From a formal perspective, Schemmann’s textile tableaus relate to the Color Field Painting. Unlike Mark Rothko or Helen Frankenthaler’s oeuvre, however, to which Schemmann’s work seems to refer at first glance, her paintings do not originate from space or landscape itself, but from the space-in-between resulting from two people’s encounters. Her paintings are therefore about the voids, which remain free of color restricted through cutting edges and seams. It is precisely these interstices, at which the intention to depict an encounter emerges most clearly. As per the religious philosopher Martin Buber, the encounter is significant in the distinction of the human being human. The encounter lies the foundation for the dialogue and without dialogue there is no connection between people. “All human life is about confrontation,” says Buber, and instead of willing to change or convince the other, the attempt to understand him or her in depth is what life is all about. “When we stop interacting, it is as if we stop breathing”, he writes. It is this interspace, which can hardly be nominated and yet, from which everything originates. These encounters present themselves in Schemmann’s work in the most diverse ways. Sometimes they are green, black, brown – depending on how she remembers them. This makes each work a moment of pause and recognition of the encounter as the deepest and most honest form of dialogue.

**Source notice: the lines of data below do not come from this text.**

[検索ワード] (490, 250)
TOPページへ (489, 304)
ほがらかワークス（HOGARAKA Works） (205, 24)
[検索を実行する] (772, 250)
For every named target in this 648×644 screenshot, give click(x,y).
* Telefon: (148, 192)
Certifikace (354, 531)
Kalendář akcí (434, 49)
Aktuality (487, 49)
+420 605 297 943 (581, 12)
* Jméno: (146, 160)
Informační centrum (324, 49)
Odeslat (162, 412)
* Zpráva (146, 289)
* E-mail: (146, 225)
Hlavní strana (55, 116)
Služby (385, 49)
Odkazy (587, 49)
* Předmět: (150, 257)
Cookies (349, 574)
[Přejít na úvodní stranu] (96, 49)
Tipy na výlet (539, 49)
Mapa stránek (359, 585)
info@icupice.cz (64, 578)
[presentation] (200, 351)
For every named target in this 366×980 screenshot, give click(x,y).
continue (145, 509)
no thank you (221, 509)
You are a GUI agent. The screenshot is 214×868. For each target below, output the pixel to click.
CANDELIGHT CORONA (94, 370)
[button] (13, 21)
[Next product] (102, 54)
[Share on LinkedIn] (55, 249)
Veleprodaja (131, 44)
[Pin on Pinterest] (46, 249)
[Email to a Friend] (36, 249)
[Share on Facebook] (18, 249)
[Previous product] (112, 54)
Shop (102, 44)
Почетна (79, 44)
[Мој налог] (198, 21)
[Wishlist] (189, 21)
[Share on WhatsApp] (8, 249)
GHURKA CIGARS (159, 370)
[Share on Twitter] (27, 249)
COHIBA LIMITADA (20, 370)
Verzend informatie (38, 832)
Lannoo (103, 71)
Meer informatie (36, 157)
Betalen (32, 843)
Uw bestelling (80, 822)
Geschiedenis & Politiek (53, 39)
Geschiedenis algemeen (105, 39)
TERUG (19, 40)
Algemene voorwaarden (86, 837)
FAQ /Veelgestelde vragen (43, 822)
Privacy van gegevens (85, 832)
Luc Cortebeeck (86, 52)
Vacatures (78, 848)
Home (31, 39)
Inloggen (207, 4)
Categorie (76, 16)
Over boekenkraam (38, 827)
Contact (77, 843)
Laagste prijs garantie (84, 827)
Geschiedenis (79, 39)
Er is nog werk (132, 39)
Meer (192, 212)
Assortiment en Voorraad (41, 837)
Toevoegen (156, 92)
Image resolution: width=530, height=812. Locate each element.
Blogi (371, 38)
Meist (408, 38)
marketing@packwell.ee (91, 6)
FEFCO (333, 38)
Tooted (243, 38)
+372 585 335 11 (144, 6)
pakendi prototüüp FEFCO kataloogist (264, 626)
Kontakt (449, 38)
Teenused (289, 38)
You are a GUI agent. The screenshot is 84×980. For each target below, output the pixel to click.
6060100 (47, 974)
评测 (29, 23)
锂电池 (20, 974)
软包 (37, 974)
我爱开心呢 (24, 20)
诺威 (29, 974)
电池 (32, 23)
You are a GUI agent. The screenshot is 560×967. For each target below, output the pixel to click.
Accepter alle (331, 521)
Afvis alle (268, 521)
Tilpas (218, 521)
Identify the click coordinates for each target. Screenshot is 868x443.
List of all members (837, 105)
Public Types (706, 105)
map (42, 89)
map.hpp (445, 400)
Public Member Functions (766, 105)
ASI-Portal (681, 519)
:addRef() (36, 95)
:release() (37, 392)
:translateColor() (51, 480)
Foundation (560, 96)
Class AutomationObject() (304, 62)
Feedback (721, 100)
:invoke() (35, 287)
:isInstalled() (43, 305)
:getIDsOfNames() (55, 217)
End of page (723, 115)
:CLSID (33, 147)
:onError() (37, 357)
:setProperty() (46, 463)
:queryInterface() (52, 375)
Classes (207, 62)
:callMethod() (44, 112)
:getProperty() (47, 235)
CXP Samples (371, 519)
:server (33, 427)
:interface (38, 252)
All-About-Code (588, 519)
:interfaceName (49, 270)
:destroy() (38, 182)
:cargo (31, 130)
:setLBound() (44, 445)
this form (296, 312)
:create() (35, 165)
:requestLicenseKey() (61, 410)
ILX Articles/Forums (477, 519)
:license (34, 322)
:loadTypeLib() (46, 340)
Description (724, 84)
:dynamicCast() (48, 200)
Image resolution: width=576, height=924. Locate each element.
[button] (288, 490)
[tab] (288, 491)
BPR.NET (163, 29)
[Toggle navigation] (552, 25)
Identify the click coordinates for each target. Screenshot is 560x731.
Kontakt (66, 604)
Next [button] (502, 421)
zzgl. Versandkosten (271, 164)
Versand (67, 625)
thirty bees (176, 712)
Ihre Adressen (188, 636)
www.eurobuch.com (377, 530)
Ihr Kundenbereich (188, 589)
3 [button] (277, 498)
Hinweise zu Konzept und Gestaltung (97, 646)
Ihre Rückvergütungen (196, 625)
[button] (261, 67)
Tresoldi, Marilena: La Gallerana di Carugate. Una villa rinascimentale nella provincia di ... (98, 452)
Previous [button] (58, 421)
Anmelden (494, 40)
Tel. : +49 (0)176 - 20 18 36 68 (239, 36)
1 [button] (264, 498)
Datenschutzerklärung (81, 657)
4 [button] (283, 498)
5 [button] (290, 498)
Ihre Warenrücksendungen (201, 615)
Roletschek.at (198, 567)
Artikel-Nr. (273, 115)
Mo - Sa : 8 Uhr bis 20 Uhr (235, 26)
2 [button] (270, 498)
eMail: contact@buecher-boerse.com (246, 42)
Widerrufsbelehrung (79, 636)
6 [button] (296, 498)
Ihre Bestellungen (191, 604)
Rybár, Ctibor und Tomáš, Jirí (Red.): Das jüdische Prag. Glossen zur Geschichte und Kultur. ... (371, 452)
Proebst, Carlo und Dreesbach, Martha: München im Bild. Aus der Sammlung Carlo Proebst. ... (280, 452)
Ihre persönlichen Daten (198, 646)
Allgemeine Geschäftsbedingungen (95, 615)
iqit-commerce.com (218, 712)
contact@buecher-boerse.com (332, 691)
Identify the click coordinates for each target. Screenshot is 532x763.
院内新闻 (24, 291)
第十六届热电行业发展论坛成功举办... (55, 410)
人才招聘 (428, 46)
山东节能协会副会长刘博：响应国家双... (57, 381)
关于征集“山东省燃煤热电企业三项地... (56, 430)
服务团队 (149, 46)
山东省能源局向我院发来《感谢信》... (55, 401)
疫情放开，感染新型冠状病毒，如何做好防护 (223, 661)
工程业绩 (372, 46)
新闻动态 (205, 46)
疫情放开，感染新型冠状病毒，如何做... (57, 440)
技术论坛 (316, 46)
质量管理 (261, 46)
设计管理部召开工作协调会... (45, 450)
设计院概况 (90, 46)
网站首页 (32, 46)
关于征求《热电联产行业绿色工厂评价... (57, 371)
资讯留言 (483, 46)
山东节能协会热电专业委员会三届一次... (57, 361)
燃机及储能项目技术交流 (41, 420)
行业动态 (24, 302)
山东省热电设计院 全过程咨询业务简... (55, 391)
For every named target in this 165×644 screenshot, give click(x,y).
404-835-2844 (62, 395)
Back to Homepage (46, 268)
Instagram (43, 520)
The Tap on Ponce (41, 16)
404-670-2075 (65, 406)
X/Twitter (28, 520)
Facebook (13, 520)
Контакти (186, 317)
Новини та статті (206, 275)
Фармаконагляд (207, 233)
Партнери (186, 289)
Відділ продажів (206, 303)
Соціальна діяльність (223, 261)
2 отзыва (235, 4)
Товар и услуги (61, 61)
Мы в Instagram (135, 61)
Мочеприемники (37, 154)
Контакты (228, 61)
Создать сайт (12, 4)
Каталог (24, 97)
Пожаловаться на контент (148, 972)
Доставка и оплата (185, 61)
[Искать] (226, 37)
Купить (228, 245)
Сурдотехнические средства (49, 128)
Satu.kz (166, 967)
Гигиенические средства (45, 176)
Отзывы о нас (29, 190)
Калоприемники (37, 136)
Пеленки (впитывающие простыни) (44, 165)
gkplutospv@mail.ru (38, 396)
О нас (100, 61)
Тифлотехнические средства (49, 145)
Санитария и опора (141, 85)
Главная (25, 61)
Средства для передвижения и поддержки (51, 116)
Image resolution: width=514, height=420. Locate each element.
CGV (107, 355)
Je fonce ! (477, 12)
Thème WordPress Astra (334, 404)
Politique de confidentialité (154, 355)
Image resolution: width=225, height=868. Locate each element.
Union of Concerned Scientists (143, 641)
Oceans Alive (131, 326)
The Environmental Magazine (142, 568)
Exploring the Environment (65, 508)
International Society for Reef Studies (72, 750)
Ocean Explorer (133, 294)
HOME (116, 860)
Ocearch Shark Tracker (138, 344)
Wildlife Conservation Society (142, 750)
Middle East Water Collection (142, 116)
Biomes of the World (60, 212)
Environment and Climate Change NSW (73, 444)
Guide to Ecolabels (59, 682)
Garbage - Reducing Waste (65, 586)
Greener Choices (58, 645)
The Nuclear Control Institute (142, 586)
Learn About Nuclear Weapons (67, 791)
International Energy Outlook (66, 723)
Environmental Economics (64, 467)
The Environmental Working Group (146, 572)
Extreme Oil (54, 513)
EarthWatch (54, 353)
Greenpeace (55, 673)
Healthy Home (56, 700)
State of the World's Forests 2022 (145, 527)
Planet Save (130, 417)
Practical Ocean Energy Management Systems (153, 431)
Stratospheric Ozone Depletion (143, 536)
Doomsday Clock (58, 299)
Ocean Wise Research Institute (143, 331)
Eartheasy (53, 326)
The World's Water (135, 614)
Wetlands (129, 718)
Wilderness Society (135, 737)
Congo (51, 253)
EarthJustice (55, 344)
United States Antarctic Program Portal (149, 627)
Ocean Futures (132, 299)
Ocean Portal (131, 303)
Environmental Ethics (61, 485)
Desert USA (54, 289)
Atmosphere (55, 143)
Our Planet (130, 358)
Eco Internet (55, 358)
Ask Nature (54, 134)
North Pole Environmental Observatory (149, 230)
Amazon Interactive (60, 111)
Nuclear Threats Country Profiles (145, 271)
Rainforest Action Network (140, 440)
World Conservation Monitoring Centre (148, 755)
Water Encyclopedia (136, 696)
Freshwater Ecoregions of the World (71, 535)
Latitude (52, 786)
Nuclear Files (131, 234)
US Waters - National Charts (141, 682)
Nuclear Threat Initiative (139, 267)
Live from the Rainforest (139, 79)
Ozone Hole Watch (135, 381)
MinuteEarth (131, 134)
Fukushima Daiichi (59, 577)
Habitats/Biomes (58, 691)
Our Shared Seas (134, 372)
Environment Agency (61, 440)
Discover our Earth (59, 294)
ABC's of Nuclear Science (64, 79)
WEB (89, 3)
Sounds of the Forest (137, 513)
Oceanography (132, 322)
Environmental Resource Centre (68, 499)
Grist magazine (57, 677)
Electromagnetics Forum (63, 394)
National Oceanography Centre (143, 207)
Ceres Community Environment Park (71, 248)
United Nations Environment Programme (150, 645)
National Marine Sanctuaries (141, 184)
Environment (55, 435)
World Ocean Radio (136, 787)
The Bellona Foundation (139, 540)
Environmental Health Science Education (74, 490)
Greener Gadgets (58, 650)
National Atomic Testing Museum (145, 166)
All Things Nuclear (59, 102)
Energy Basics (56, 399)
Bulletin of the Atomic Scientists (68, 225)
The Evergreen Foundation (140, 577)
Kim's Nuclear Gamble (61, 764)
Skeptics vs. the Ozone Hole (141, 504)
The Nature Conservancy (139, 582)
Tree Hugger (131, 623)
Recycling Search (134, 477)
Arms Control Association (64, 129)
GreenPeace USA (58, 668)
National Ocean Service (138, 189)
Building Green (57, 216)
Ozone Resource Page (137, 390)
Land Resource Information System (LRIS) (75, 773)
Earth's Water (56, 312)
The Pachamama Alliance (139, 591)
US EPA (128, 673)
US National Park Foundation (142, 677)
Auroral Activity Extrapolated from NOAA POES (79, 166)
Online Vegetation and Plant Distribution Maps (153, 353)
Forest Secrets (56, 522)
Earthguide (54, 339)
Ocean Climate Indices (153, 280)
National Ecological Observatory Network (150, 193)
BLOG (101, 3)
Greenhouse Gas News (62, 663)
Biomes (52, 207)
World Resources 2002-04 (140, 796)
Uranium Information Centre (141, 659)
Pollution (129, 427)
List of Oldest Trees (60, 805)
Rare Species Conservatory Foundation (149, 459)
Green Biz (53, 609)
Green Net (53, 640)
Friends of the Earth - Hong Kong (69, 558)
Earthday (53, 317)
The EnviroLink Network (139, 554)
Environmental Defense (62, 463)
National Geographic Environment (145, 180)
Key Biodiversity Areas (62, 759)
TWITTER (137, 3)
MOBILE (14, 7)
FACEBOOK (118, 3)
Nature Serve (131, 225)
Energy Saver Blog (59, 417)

Nadine Schemmann was born in 1977 and lives and works in Berlin. Having started as an illustrator, Schemmann has found her own artistic practice, which is constantly evolving. Her works have been exhibited in solo and group shows at Schlossgut Schwante, Kunsthaus Lempertz, Studio Berlin, and at BittelvonJenisch Hamburg, among others. This is her first solo exhibition at the gallery.